◆ **What you are asked to do**: Return the listing beneath precisely, with every line intact.

◆ **Records to process**:
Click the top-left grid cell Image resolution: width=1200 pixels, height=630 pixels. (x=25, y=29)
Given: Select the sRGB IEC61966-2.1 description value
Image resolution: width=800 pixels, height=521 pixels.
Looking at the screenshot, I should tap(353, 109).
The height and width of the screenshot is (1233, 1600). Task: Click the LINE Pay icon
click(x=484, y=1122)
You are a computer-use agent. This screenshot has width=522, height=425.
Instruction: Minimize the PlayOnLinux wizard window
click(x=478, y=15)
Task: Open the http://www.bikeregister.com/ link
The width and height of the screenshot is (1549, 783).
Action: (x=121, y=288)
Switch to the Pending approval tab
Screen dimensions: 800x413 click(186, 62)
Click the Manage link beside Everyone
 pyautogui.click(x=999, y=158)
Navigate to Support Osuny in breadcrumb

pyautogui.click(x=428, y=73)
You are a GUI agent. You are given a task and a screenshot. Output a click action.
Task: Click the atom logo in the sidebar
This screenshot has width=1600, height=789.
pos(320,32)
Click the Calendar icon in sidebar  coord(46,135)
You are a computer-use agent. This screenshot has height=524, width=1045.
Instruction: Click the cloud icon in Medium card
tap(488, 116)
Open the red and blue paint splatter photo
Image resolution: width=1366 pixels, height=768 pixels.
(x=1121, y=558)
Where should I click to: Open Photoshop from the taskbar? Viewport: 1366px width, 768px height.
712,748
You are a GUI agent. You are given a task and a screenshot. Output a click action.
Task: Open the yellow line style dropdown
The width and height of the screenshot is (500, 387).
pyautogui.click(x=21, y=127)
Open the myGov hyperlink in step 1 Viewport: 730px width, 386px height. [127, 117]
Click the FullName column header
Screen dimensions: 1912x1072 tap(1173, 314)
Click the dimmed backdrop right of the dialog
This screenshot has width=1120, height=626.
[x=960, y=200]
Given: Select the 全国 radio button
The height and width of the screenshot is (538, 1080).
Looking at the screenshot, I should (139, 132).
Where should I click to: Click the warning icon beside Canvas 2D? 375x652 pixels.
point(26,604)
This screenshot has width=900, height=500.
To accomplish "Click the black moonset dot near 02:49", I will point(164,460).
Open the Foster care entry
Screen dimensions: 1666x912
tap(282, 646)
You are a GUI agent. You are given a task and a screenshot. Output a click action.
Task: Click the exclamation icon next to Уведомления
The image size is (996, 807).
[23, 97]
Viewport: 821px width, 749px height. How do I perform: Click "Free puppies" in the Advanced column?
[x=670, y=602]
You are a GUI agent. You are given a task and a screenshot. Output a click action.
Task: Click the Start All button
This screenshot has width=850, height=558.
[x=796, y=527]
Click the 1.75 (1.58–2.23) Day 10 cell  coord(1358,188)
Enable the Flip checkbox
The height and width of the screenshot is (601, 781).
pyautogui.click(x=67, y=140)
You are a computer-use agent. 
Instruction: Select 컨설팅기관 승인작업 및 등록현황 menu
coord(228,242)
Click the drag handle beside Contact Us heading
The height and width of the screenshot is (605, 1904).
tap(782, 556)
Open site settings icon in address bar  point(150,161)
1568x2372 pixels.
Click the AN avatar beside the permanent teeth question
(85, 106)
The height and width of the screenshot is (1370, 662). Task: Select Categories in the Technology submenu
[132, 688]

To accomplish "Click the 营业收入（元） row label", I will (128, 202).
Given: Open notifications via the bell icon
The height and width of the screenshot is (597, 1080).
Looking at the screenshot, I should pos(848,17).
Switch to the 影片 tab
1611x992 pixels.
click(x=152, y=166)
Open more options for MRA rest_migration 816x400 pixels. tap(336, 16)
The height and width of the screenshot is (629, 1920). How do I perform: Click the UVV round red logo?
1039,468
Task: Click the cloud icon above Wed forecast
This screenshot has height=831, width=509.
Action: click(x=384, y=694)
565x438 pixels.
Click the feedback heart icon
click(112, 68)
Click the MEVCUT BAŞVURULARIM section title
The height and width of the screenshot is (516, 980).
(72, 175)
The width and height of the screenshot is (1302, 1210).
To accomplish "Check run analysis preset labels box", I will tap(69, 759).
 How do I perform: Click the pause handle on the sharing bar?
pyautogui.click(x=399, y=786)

◆ **Completed task**:
Click the top-left grid cell Image resolution: width=1200 pixels, height=630 pixels. (x=25, y=29)
Given: Select the sRGB IEC61966-2.1 description value
Image resolution: width=800 pixels, height=521 pixels.
Looking at the screenshot, I should tap(353, 109).
The height and width of the screenshot is (1233, 1600). Task: Click the LINE Pay icon
click(x=484, y=1122)
You are a computer-use agent. This screenshot has width=522, height=425.
Instruction: Minimize the PlayOnLinux wizard window
click(x=478, y=15)
Task: Open the http://www.bikeregister.com/ link
The width and height of the screenshot is (1549, 783).
Action: (x=121, y=288)
Switch to the Pending approval tab
Screen dimensions: 800x413 click(186, 62)
Click the Manage link beside Everyone
 pyautogui.click(x=999, y=158)
Navigate to Support Osuny in breadcrumb

pyautogui.click(x=428, y=73)
You are a GUI agent. You are given a task and a screenshot. Output a click action.
Task: Click the atom logo in the sidebar
This screenshot has width=1600, height=789.
pos(320,32)
Click the Calendar icon in sidebar  coord(46,135)
You are a computer-use agent. This screenshot has height=524, width=1045.
Instruction: Click the cloud icon in Medium card
tap(488, 116)
Open the red and blue paint splatter photo
Image resolution: width=1366 pixels, height=768 pixels.
(x=1121, y=558)
Where should I click to: Open Photoshop from the taskbar? Viewport: 1366px width, 768px height.
712,748
You are a GUI agent. You are given a task and a screenshot. Output a click action.
Task: Open the yellow line style dropdown
The width and height of the screenshot is (500, 387).
pyautogui.click(x=21, y=127)
Open the myGov hyperlink in step 1 Viewport: 730px width, 386px height. [127, 117]
Click the FullName column header
Screen dimensions: 1912x1072 tap(1173, 314)
Click the dimmed backdrop right of the dialog
This screenshot has width=1120, height=626.
[x=960, y=200]
Given: Select the 全国 radio button
The height and width of the screenshot is (538, 1080).
Looking at the screenshot, I should (139, 132).
Where should I click to: Click the warning icon beside Canvas 2D? 375x652 pixels.
point(26,604)
This screenshot has width=900, height=500.
To accomplish "Click the black moonset dot near 02:49", I will point(164,460).
Open the Foster care entry
Screen dimensions: 1666x912
tap(282, 646)
You are a GUI agent. You are given a task and a screenshot. Output a click action.
Task: Click the exclamation icon next to Уведомления
The image size is (996, 807).
[23, 97]
Viewport: 821px width, 749px height. How do I perform: Click "Free puppies" in the Advanced column?
[x=670, y=602]
You are a GUI agent. You are given a task and a screenshot. Output a click action.
Task: Click the Start All button
This screenshot has width=850, height=558.
[x=796, y=527]
Click the 1.75 (1.58–2.23) Day 10 cell  coord(1358,188)
Enable the Flip checkbox
The height and width of the screenshot is (601, 781).
pyautogui.click(x=67, y=140)
You are a computer-use agent. 
Instruction: Select 컨설팅기관 승인작업 및 등록현황 menu
coord(228,242)
Click the drag handle beside Contact Us heading
The height and width of the screenshot is (605, 1904).
tap(782, 556)
Open site settings icon in address bar  point(150,161)
1568x2372 pixels.
Click the AN avatar beside the permanent teeth question
(85, 106)
The height and width of the screenshot is (1370, 662). Task: Select Categories in the Technology submenu
[132, 688]

To accomplish "Click the 营业收入（元） row label", I will (128, 202).
Given: Open notifications via the bell icon
The height and width of the screenshot is (597, 1080).
Looking at the screenshot, I should pos(848,17).
Switch to the 影片 tab
1611x992 pixels.
click(x=152, y=166)
Open more options for MRA rest_migration 816x400 pixels. tap(336, 16)
The height and width of the screenshot is (629, 1920). How do I perform: Click the UVV round red logo?
1039,468
Task: Click the cloud icon above Wed forecast
This screenshot has height=831, width=509.
Action: click(x=384, y=694)
565x438 pixels.
Click the feedback heart icon
click(112, 68)
Click the MEVCUT BAŞVURULARIM section title
The height and width of the screenshot is (516, 980).
(72, 175)
The width and height of the screenshot is (1302, 1210).
To accomplish "Check run analysis preset labels box", I will tap(69, 759).
 How do I perform: Click the pause handle on the sharing bar?
pyautogui.click(x=399, y=786)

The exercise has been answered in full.